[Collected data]
+++
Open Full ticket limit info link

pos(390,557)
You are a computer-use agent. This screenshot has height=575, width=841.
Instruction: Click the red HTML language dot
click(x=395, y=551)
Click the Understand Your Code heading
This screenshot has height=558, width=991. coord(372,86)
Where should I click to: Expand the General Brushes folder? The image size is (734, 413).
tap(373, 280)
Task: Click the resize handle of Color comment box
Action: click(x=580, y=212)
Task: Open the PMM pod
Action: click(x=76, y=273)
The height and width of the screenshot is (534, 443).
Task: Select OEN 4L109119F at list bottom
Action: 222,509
+++
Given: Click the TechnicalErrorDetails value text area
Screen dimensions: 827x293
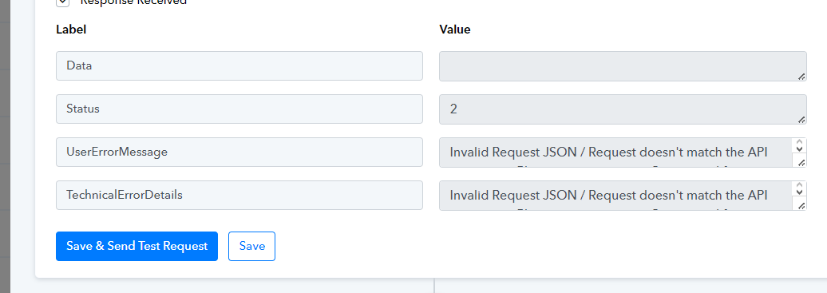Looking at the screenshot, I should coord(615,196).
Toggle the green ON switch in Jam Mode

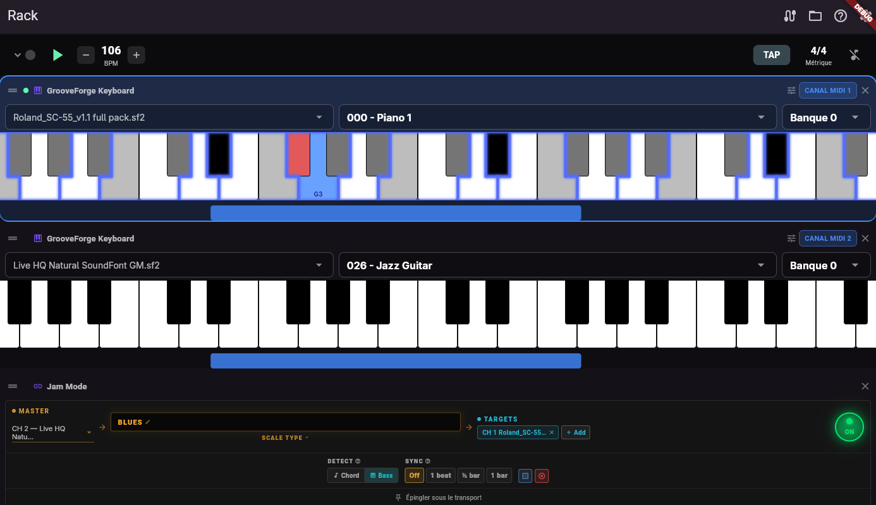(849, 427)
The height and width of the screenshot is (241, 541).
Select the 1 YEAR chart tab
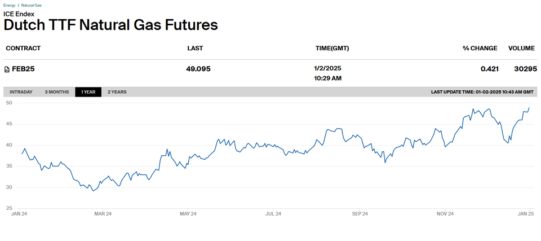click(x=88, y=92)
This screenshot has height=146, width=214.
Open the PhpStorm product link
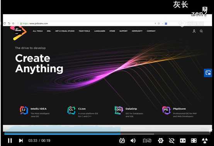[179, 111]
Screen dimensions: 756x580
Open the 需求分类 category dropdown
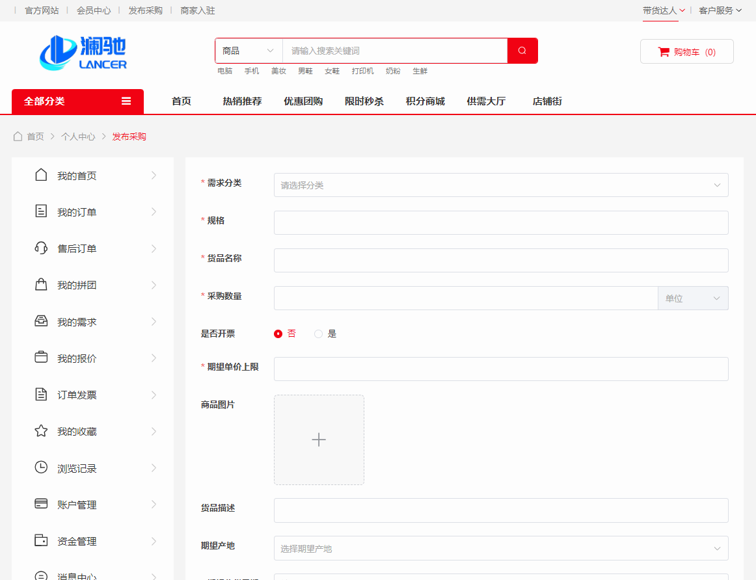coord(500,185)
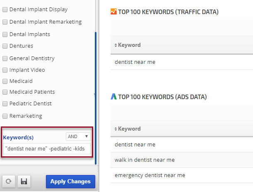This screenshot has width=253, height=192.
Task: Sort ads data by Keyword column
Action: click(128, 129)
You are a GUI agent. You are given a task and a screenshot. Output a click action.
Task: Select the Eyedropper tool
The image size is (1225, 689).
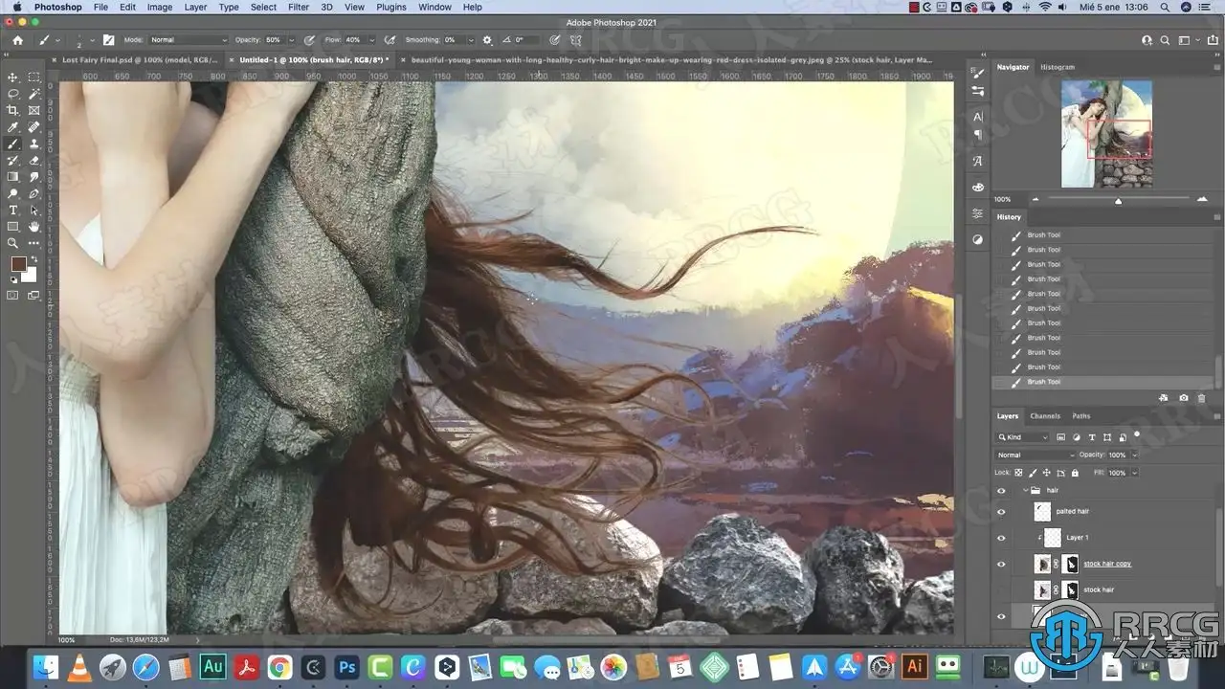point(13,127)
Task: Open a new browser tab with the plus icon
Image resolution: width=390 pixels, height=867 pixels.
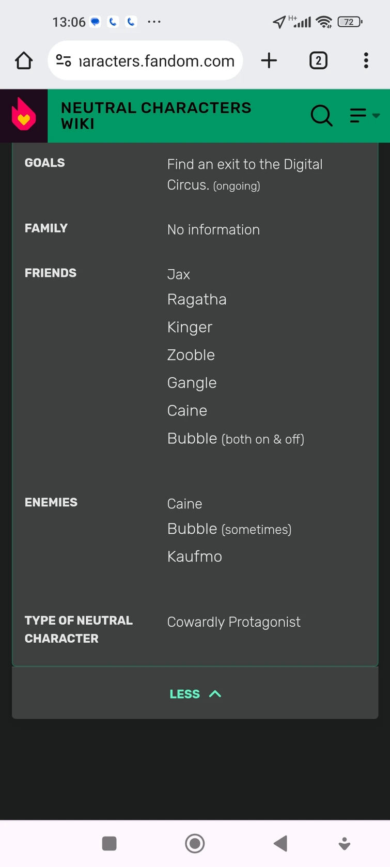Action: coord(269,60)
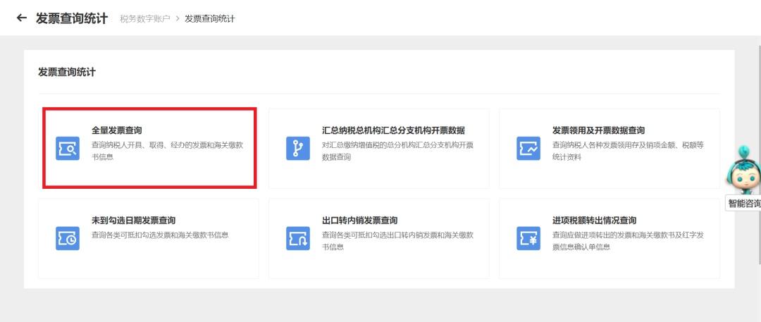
+++
• TASK INSTRUCTIONS
Among the lines above, tally those containing the string "agent" and give only the result.

• RESPONSE
2